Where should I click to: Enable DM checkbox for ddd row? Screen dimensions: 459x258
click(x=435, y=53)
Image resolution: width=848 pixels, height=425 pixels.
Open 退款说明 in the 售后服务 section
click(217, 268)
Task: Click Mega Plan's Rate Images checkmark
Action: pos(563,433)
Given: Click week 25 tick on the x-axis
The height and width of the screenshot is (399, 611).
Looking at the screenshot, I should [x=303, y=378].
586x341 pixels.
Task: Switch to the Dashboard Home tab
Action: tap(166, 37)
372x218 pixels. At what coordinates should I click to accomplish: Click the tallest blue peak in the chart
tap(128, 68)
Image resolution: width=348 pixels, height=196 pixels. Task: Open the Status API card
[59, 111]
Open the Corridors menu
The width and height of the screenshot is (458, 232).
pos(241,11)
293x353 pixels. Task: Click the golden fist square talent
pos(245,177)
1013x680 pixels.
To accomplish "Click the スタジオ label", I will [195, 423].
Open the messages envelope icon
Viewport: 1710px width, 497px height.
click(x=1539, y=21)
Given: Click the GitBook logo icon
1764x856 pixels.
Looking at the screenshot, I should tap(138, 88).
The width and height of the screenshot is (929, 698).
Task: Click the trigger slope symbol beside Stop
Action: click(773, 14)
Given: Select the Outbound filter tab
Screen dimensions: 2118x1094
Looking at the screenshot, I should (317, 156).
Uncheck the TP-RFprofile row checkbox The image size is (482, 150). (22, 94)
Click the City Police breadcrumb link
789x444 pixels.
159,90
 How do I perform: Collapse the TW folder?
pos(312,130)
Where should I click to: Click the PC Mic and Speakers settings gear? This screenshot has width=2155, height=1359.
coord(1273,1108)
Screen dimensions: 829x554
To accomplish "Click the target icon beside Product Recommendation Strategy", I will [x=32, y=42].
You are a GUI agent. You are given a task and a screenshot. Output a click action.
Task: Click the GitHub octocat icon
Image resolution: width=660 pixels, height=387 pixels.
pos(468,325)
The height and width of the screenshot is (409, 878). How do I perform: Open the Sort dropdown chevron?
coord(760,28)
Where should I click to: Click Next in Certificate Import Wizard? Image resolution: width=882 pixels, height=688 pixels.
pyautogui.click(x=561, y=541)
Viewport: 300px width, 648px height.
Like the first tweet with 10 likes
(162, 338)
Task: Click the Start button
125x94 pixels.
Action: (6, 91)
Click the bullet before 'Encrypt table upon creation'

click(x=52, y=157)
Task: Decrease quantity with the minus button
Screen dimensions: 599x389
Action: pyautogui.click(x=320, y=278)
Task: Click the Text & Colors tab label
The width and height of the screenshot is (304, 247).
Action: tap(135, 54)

WHAT TO PRODUCE: After reading the entries above, report the number of lines that include the string "button". Give no other text.

SOLUTION TO THIS PROBLEM: 2